MONTPELLIER, France--(BUSINESS WIRE)--Regulatory News:
Medincell (Paris:MEDCL):
Christophe Douat, CEO of MedinCell, said: “The initiation of coverage by HC Wainwright's equity research team and their recommendation represent a significant validation of our company's potential. It underscores the growing interest in Medincell within the U.S. biopharmaceutical sector and strengthens our strategic objective to enhance our visibility among American investors.”
The initiation of coverage by HC Wainwright & Co. occurs as MedinCell has recently reached significant milestones, notably:
- US FDA approval and succesfull market launch by Teva of UZEDY® for maintenance treatment of schizophgrenia in May 2023. UZEDY® is the first royalty-generating product based on MedinCell’s long-acting injectable (LAI) technology approved;
- Positive Phase 3 efficacy results evaluating mdc-TJK, a second antipsychotic LAI developed with Teva, announced in May 2024. Mdc-TJK aims to be the first long-acting injectable of olanzapine with a favorable safety profile that could enable a large adoption for treatment of patients with more severe forms of schizophrenia. The comprehensive Phase 3 safety data package is expected in H2 2024;
- Start of a collaboration with AbbVie to co-develop and commercialize up to six therapeutic products across multiple therapeutic areas and indications announced in April 2024.
H.C. Wainwright & Co. is one of the U.S. oldest and most trusted financial institutions. www.hcwco.com
About Medincell
Medincell is a clinical- and commercial-stage biopharmaceutical licensing company developing long-acting injectable drugs in many therapeutic areas. Our innovative treatments aim to guarantee compliance with medical prescriptions, to improve the effectiveness and accessibility of medicines, and to reduce their environmental footprint. They combine active pharmaceutical ingredients with our proprietary BEPO® technology which controls the delivery of a drug at a therapeutic level for several days, weeks or months from the subcutaneous or local injection of a simple deposit of a few millimeters, entirely bioresorbable. The first treatment based on BEPO® technology, intended for the treatment of schizophrenia, was approved by the FDA in April 2023, and is now distributed in the United States by Teva under the name UZEDY® (BEPO® technology is licensed to Teva under the name SteadyTeq™). We collaborate with leading pharmaceutical companies and foundations to improve global health through new treatment options. Based in Montpellier, Medincell currently employs more than 140 people representing more than 25 different nationalities.
UZEDY® and SteadyTeq™ are registered trademarks of Teva Pharmaceuticals.

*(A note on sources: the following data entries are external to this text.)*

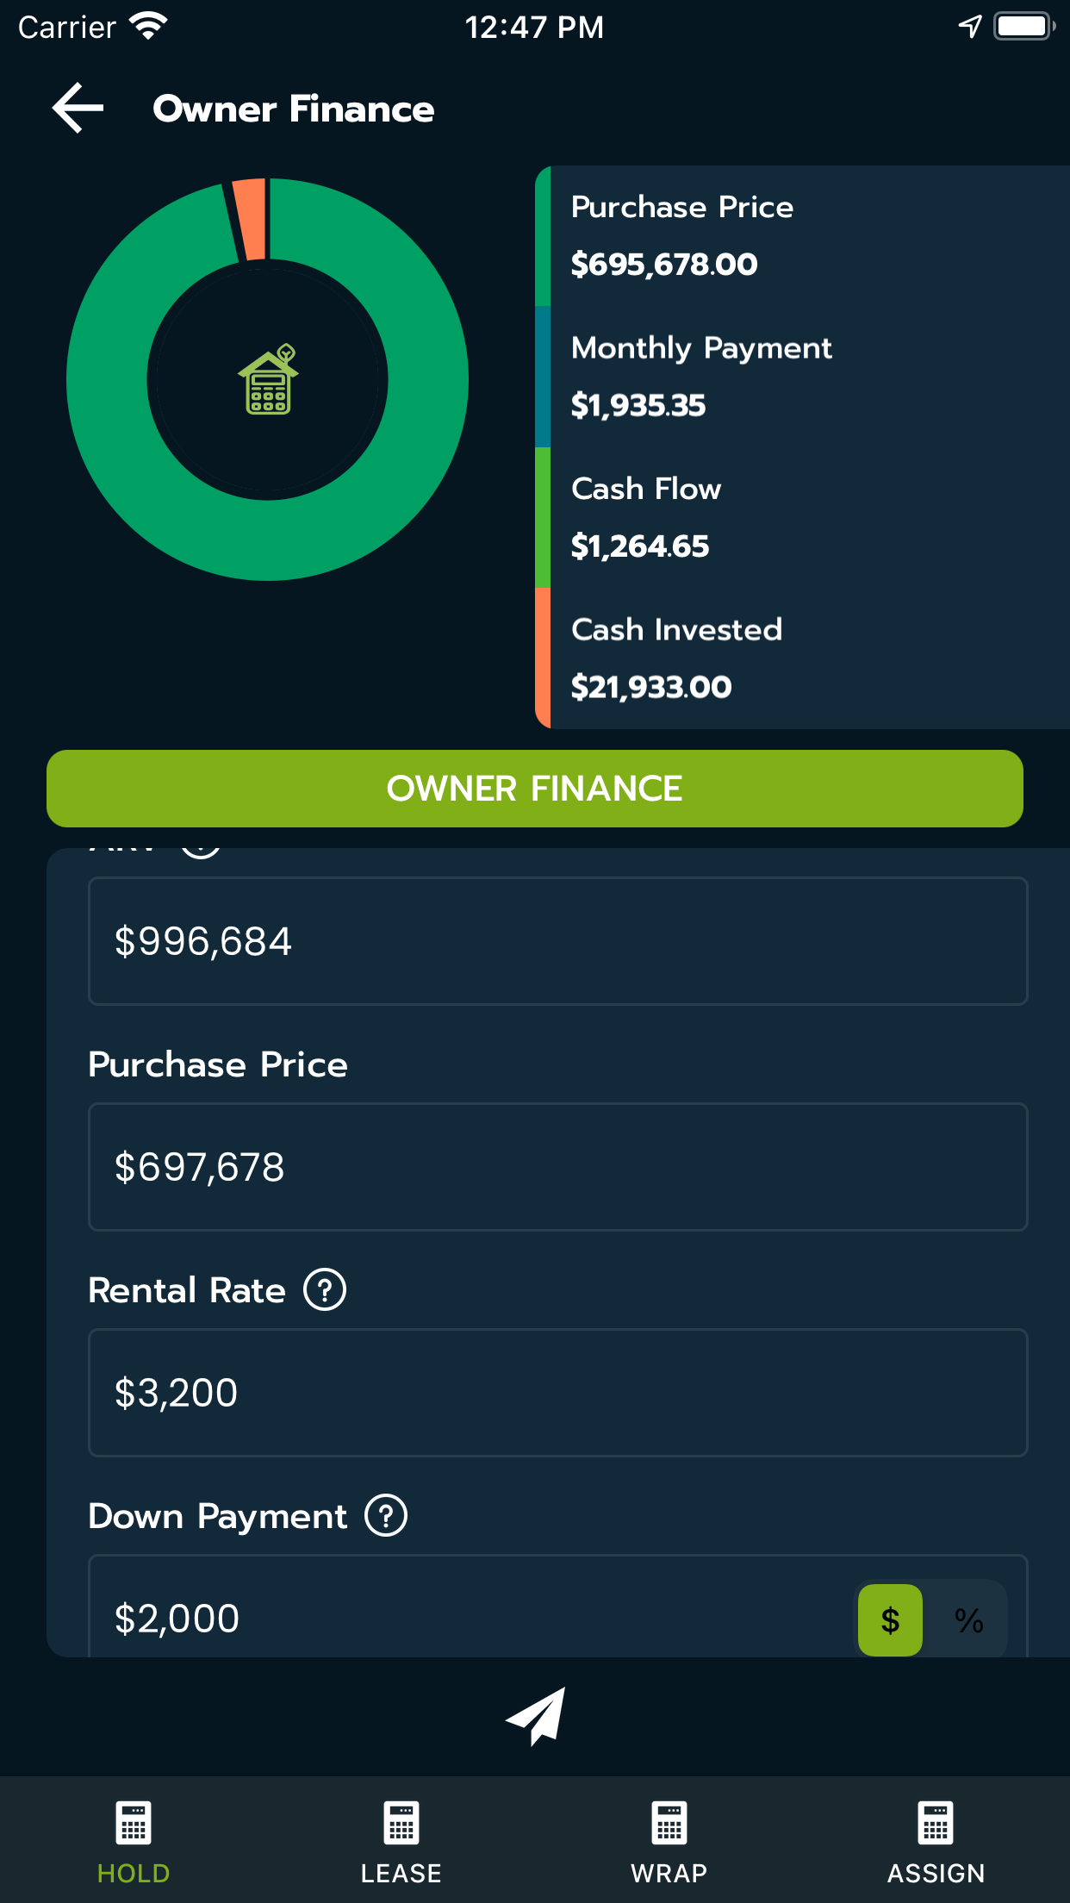Tap the Lease calculator icon

(401, 1823)
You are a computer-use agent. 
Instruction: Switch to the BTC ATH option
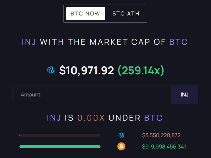point(126,14)

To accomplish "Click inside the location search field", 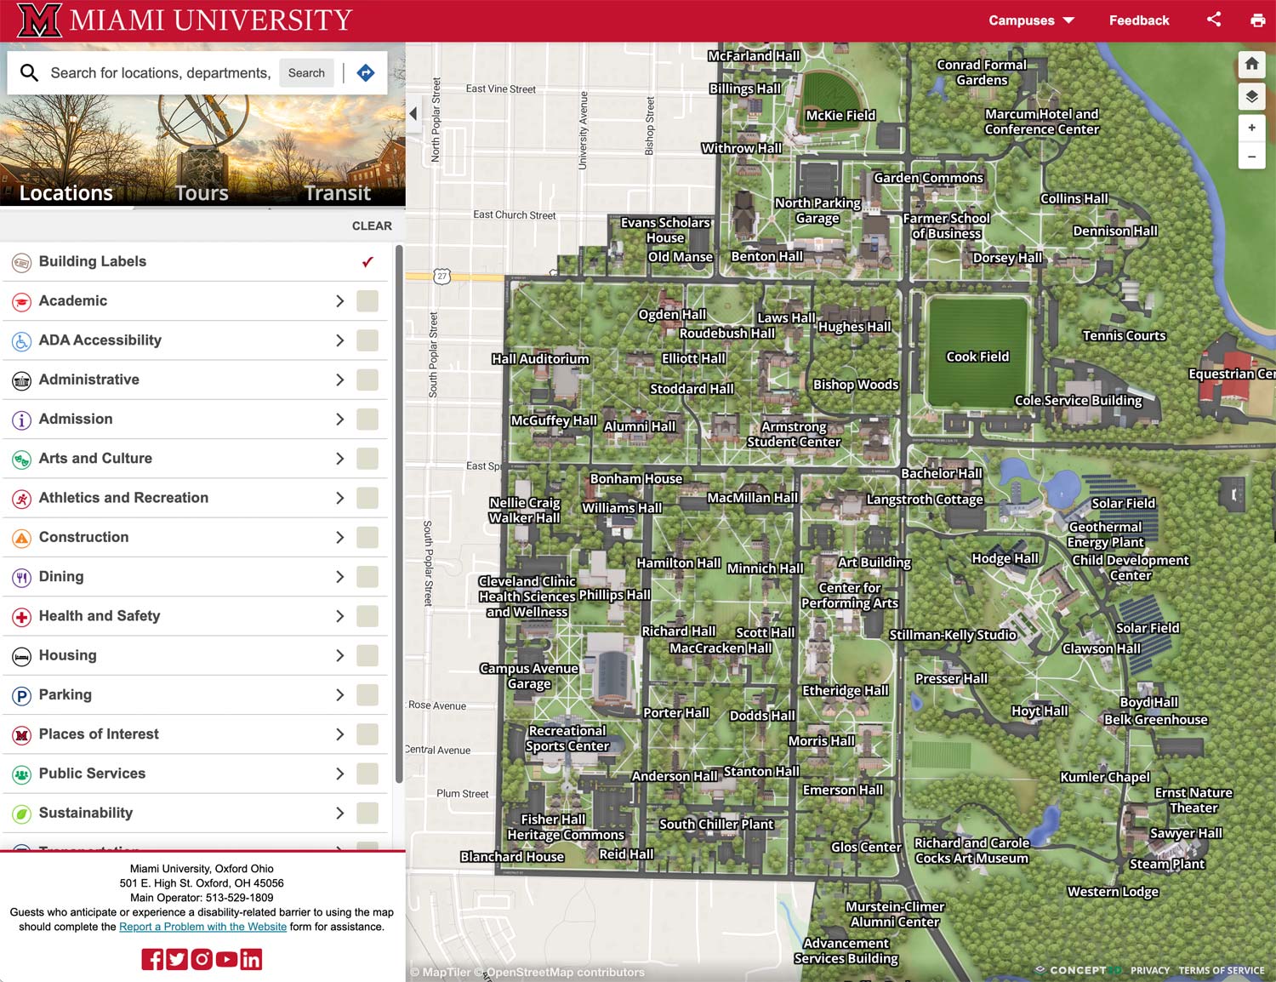I will point(162,72).
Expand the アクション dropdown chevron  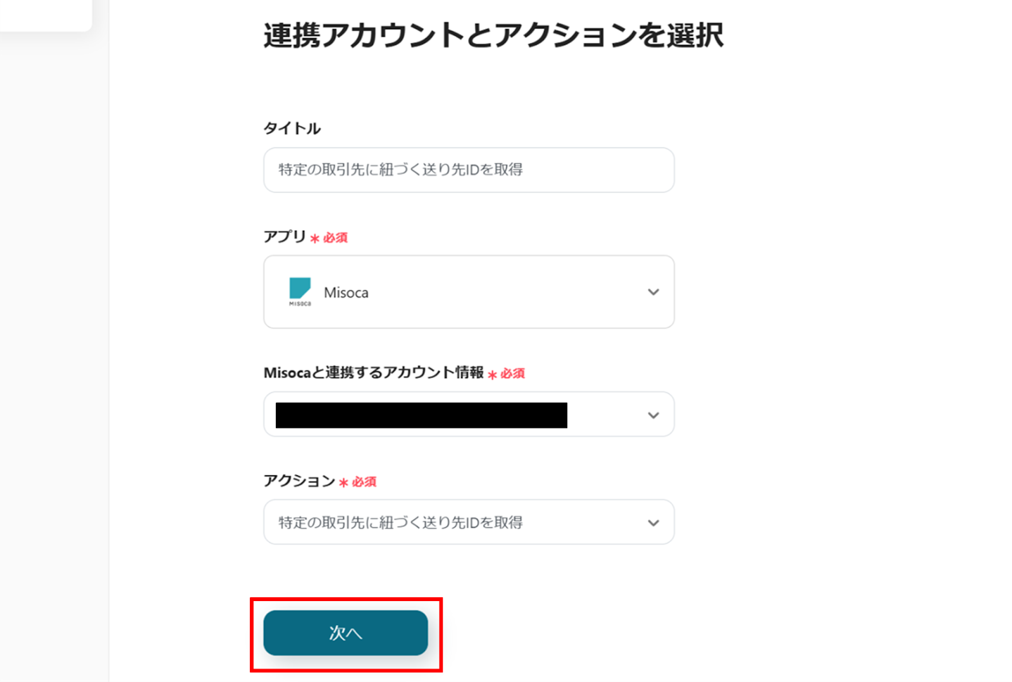653,523
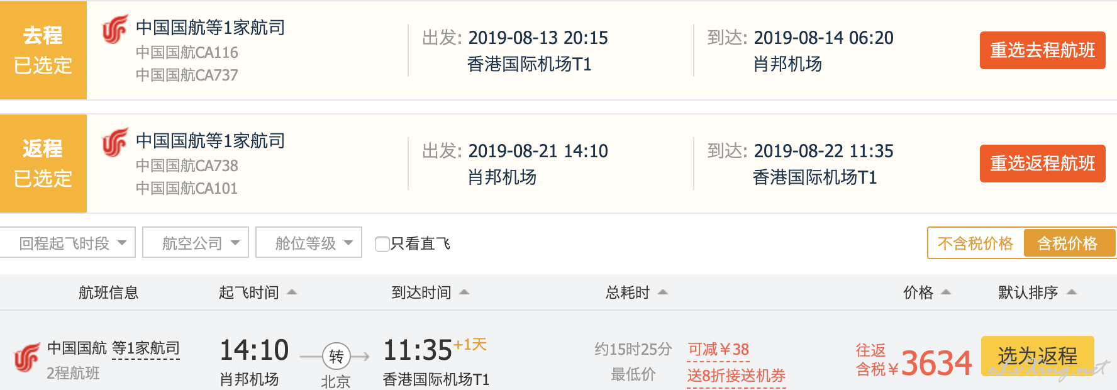Sort by 价格 using its arrow icon
This screenshot has height=390, width=1117.
click(x=946, y=292)
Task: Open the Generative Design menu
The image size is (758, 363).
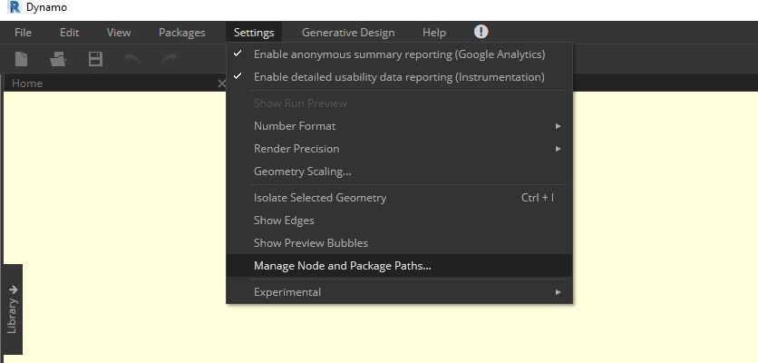Action: (x=348, y=33)
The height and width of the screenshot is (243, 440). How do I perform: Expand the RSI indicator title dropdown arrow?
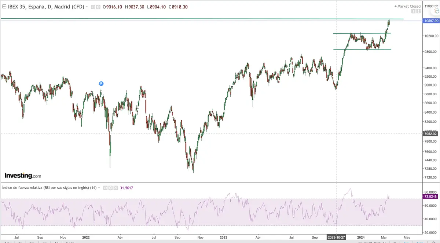99,188
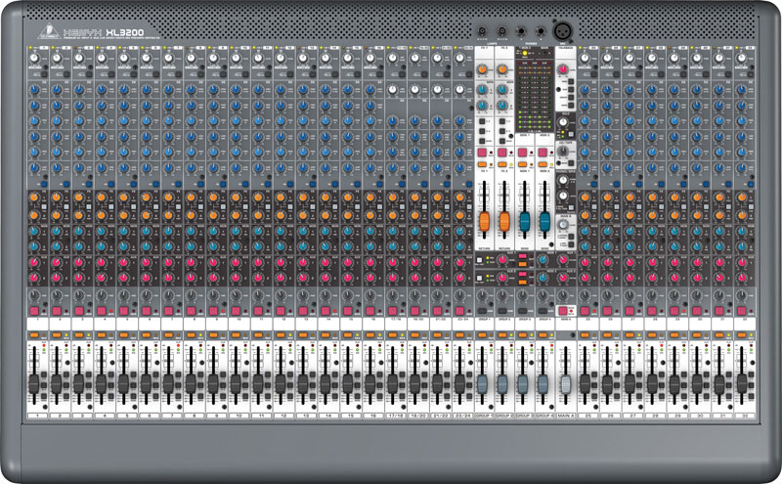Toggle the channel 1 pink mute button
Screen dimensions: 782x484
(36, 311)
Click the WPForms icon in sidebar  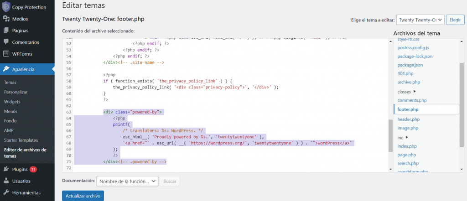6,54
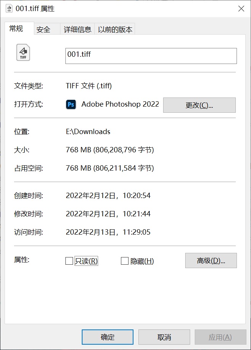251x350 pixels.
Task: Enable the 只读(R) checkbox
Action: pos(69,261)
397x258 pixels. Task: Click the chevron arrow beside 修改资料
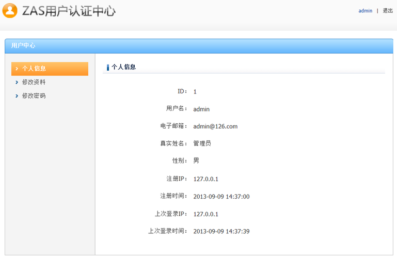click(17, 82)
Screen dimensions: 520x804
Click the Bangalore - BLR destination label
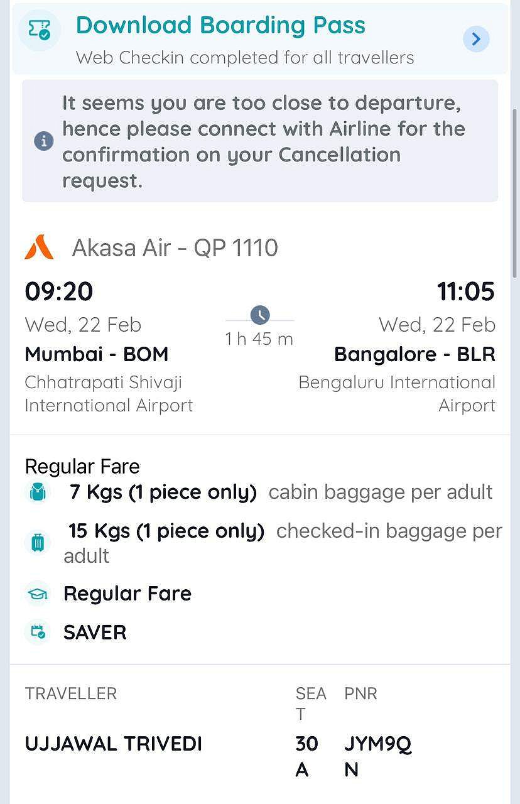click(414, 354)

This press release may contain forward-looking statements, particularly concerning the progress of the Company's clinical trials. Although the Company considers that its forecasts are based on reasonable assumptions, any statements other than statements of historical fact that may be contained in this press release relating to future events are subject to change without notice, to factors beyond the Company's control and to the Company's financial capabilities.
These statements may include, but are not limited to, any statements beginning with, followed by or including words or expressions such as "objective", "believe", "expect", "aim", "intend", "may", "anticipate", "estimate", "plan", "project", "will", "may", "probably", "should", "could" and other words or expressions of similar meaning or used in the negative. Forward-looking statements are subject to inherent risks and uncertainties beyond the Company's control which may cause actual results, performance or achievements of the Company to differ materially from those anticipated or implied by such statements.
A list and description of such risks, hazards and uncertainties can be found in the documents filed by the Company with the Autorité des Marchés Financiers (AMF) pursuant to its regulatory obligations, including in the Company's document de base, registered with the AMF on September 4, 2018 under number I. 18-062, as well as in documents and reports to be published subsequently by the Company. Furthermore, these forward-looking statements only apply as of the date of this press release. Readers are cautioned not to place undue reliance on these forward-looking statements. Except as required by law, the Company undertakes no obligation to publicly update these forward-looking statements, nor to update the reasons why actual results may differ materially from those anticipated in the forward-looking statements, even if new information becomes available. The Company's updating of one or more forward-looking statements does not imply that it will or will not update these or any other forward-looking statements.
This press release is published for information purposes only. The information contained herein does not constitute an offer to sell or a solicitation of an offer to buy or subscribe for securities of the Company in any jurisdiction whatsoever, particularly in France. Similarly, this press release does not constitute investment advice and should not be treated as such. It is not intended to address the investment objectives, financial situation or specific needs of any particular recipient. It should not be relied upon as a substitute for the exercise of your own judgement. All opinions expressed in this document are subject to change without notice. The distribution of this press release may be restricted by law in certain jurisdictions. Persons into whose possession this press release comes are required to inform themselves about and to observe any such restrictions.